(360a) Path Sampling Based Coupling of Fast and Slow Dynamical Modes in Biomolecular Reactions: Implications for Enzyme Catalysis and Implications for Mixed Quantum Mechanics Molecular Mechanics Simulations | AIChE

(360a) Path Sampling Based Coupling of Fast and Slow Dynamical Modes in Biomolecular Reactions: Implications for Enzyme Catalysis and Implications for Mixed Quantum Mechanics Molecular Mechanics Simulations

Authors 

Radhakrishnan, R. - Presenter, University of Pennsylvania


The structure-function relationship in biomolecular systems involves regulatory elements such as conformational changes in structure, which often serve toward the enzymes' function as catalysts. Consequently, the development of long-time dynamics and sampling algorithms is a well appreciated central objective of single molecule biophysics. We have recently developed the BOLAS algorithm, which is inspired from the transition path sampling method, to perform free energy simulations as well as the dynamic characterization of molecular pathways of conformational changes and catalytic events. The highlight of BOLAS is the identification of the elusive transient intermediates in biomolecular systems (1Å-100nm) at atomic resolution. This has paved the path for us to delineate complex reaction pathways involved in conformational changes and catalysis in biomolecules.

Path based methodologies such as transition path sampling, nudged elastic band, finite-temperature string exploit the separation in timescales in activated processes, namely, the existence of a shorter time scale of relaxation at the kinetic bottle neck or the transition state (T_relax), in comparison a much longer timescale of activation to the transition state itself (T_TS). In biomolecular systems, the ubiquitous coupling of slower (often diffusive) modes of relaxation (such as changes in secondary structure) to the fast modes of reactive processes poses a significant problem by increasing (T_relax). Moreover, multiple-pathways for the transition present an additional challenge in conformational sampling. These pose severe limitations on the (routine) use of mixed quantum mechanics molecular mechanics (QMMM) approach to characterize complex reaction pathways in biomolecular catalysis. For instance, this problem in the case of the self-cleaving reaction of the enigmatic Hammerhead ribozyme manifests by selecting a reaction pathway leading to a phosphoryl transfer with retention configuration about the scissile phosphorous rather than the experimentally observed inversion configuration.

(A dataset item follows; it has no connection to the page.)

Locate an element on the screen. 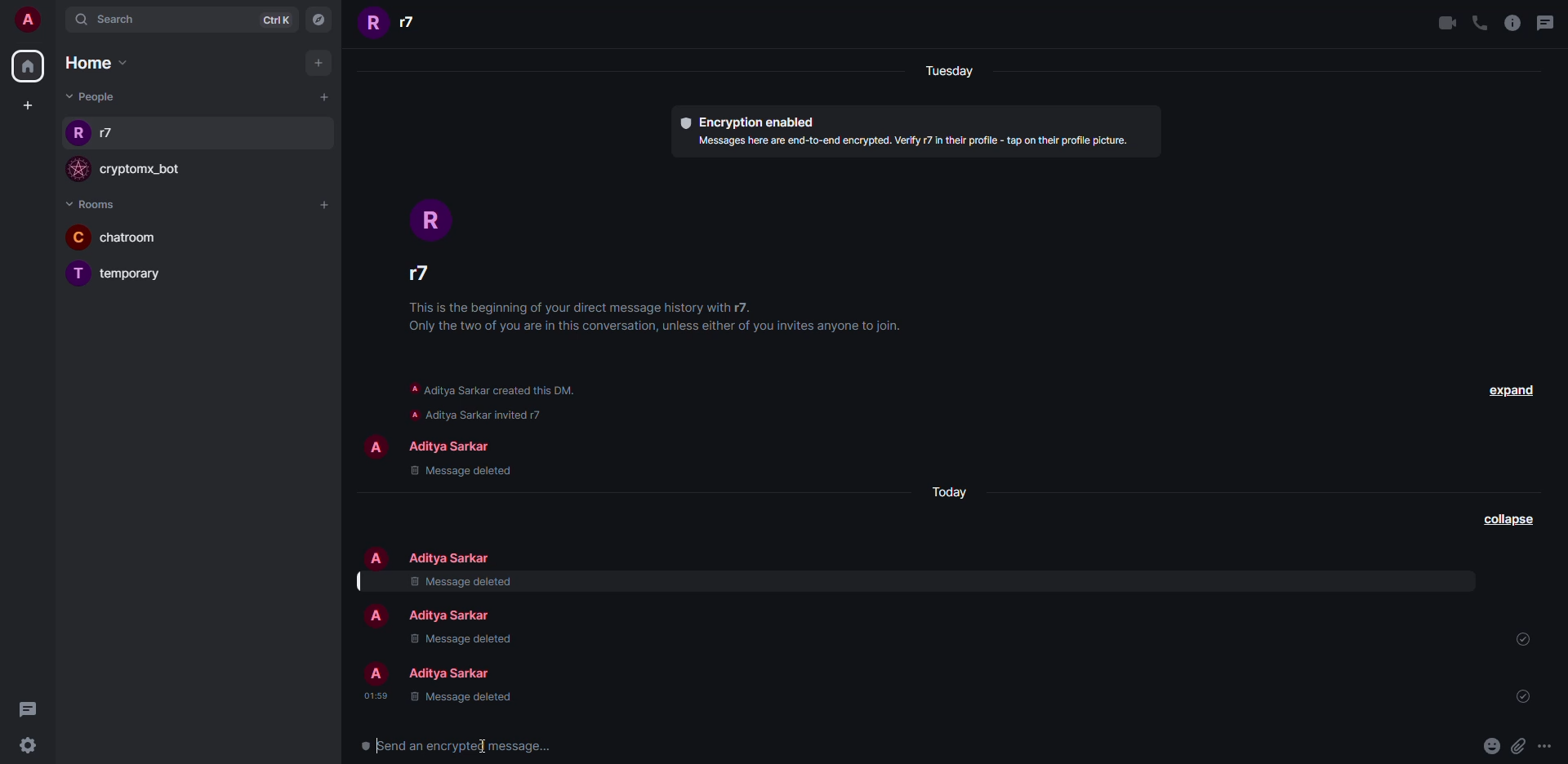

To address the issue, we have identified the dynamic coupling between fast and slow modes through the Principal Component Analysis of long molecular dynamics (MD) trajectories followed by importance (i.e. umbrella, density of states, or configurational bias) sampling along the slow modes and BOLAS sampling along the fast modes. A similar treatment extended to the process of nucleotide incorporation in polymerase systems explains the non-trivial effect on the incorporation rate due to a tensile force on the bound DNA in force spectroscopy experiments due to the possible coupling of the slow DNA degrees of freedom to the reaction coordinate of phosphoryl transfer.